TASK STATEMENT. Word for word, restate the records that appear below.

THE RECORDS START

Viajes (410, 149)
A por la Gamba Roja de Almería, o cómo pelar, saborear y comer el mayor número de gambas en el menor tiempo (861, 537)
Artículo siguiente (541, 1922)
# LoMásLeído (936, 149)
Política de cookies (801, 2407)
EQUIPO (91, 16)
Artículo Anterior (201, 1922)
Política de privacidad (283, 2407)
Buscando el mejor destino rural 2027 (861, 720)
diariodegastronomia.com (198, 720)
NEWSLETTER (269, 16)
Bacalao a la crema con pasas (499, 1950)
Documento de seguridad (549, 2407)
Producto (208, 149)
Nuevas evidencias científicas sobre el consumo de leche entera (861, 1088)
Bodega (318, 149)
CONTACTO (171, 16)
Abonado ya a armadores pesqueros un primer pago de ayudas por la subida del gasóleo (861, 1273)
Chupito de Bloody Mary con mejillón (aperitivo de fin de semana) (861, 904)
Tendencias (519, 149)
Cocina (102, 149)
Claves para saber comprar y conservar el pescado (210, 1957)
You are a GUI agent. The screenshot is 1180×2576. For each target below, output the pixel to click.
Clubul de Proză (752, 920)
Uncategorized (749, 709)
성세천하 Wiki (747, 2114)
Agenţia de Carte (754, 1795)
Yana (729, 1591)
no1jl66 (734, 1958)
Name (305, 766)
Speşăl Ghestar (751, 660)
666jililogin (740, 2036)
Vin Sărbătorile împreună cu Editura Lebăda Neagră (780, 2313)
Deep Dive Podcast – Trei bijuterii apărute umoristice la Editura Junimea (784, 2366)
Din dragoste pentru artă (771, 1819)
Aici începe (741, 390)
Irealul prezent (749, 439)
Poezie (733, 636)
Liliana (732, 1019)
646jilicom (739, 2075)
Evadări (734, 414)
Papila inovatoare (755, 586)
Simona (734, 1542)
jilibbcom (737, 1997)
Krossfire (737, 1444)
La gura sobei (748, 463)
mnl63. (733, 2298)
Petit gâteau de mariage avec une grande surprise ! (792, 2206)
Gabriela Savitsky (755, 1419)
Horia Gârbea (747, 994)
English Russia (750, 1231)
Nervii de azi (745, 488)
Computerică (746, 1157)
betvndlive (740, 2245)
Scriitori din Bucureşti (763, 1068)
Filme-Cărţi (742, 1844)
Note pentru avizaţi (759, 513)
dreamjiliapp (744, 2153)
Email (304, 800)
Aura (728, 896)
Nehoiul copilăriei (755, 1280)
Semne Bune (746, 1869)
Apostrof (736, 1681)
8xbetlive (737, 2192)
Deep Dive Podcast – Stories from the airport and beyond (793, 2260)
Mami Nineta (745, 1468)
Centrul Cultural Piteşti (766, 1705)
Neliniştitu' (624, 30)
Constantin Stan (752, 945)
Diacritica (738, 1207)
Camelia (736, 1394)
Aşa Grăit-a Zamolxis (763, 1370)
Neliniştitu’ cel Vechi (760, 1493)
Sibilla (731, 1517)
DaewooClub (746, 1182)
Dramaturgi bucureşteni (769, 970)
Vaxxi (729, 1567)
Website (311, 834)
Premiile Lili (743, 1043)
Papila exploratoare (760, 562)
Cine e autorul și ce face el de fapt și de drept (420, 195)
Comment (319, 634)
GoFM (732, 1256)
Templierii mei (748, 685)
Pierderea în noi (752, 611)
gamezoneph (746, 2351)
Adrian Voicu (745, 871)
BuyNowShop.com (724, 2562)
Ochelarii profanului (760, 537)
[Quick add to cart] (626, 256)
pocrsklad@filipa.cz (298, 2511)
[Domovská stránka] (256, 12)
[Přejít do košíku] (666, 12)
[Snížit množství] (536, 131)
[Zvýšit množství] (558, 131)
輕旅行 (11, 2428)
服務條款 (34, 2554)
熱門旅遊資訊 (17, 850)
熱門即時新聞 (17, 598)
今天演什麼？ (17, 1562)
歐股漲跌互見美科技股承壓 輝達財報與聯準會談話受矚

THE RECORDS END

SOLUTION BELOW.
Viajes (410, 149)
A por la Gamba Roja de Almería, o cómo pelar, saborear y comer el mayor número de gambas en el menor tiempo (861, 537)
Artículo siguiente (541, 1922)
# LoMásLeído (936, 149)
Política de cookies (801, 2407)
EQUIPO (91, 16)
Artículo Anterior (201, 1922)
Política de privacidad (283, 2407)
Buscando el mejor destino rural 2027 (861, 720)
diariodegastronomia.com (198, 720)
NEWSLETTER (269, 16)
Bacalao a la crema con pasas (499, 1950)
Documento de seguridad (549, 2407)
Producto (208, 149)
Nuevas evidencias científicas sobre el consumo de leche entera (861, 1088)
Bodega (318, 149)
CONTACTO (171, 16)
Abonado ya a armadores pesqueros un primer pago de ayudas por la subida del gasóleo (861, 1273)
Chupito de Bloody Mary con mejillón (aperitivo de fin de semana) (861, 904)
Tendencias (519, 149)
Cocina (102, 149)
Claves para saber comprar y conservar el pescado (210, 1957)
You are a GUI agent. The screenshot is 1180×2576. For each target below, output the pixel to click.
Clubul de Proză (752, 920)
Uncategorized (749, 709)
성세천하 Wiki (747, 2114)
Agenţia de Carte (754, 1795)
Yana (729, 1591)
no1jl66 (734, 1958)
Name (305, 766)
Speşăl Ghestar (751, 660)
666jililogin (740, 2036)
Vin Sărbătorile împreună cu Editura Lebăda Neagră (780, 2313)
Deep Dive Podcast – Trei bijuterii apărute umoristice la Editura Junimea (784, 2366)
Din dragoste pentru artă (771, 1819)
Aici începe (741, 390)
Irealul prezent (749, 439)
Poezie (733, 636)
Liliana (732, 1019)
646jilicom (739, 2075)
Evadări (734, 414)
Papila inovatoare (755, 586)
Simona (734, 1542)
jilibbcom (737, 1997)
Krossfire (737, 1444)
La gura sobei (748, 463)
mnl63. (733, 2298)
Petit gâteau de mariage avec une grande surprise ! (792, 2206)
Gabriela Savitsky (755, 1419)
Horia Gârbea (747, 994)
English Russia (750, 1231)
Nervii de azi (745, 488)
Computerică (746, 1157)
betvndlive (740, 2245)
Scriitori din Bucureşti (763, 1068)
Filme-Cărţi (742, 1844)
Note pentru avizaţi (759, 513)
dreamjiliapp (744, 2153)
Email (304, 800)
Aura (728, 896)
Nehoiul copilăriei (755, 1280)
Semne Bune (746, 1869)
Apostrof (736, 1681)
8xbetlive (737, 2192)
Deep Dive Podcast – Stories from the airport and beyond (793, 2260)
Mami Nineta (745, 1468)
Centrul Cultural Piteşti (766, 1705)
Neliniştitu' (624, 30)
Constantin Stan (752, 945)
Diacritica (738, 1207)
Camelia (736, 1394)
Aşa Grăit-a Zamolxis (763, 1370)
Neliniştitu’ cel Vechi (760, 1493)
Sibilla (731, 1517)
DaewooClub (746, 1182)
Dramaturgi bucureşteni (769, 970)
Vaxxi (729, 1567)
Website (311, 834)
Premiile Lili (743, 1043)
Papila exploratoare (760, 562)
Cine e autorul și ce face el de fapt și de drept (420, 195)
Comment (319, 634)
GoFM (732, 1256)
Templierii mei (748, 685)
Pierderea în noi (752, 611)
gamezoneph (746, 2351)
Adrian Voicu (745, 871)
BuyNowShop.com (724, 2562)
Ochelarii profanului (760, 537)
[Quick add to cart] (626, 256)
pocrsklad@filipa.cz (298, 2511)
[Domovská stránka] (256, 12)
[Přejít do košíku] (666, 12)
[Snížit množství] (536, 131)
[Zvýšit množství] (558, 131)
輕旅行 (11, 2428)
服務條款 (34, 2554)
熱門旅遊資訊 (17, 850)
熱門即時新聞 (17, 598)
今天演什麼？ (17, 1562)
歐股漲跌互見美科技股承壓 輝達財報與聯準會談話受矚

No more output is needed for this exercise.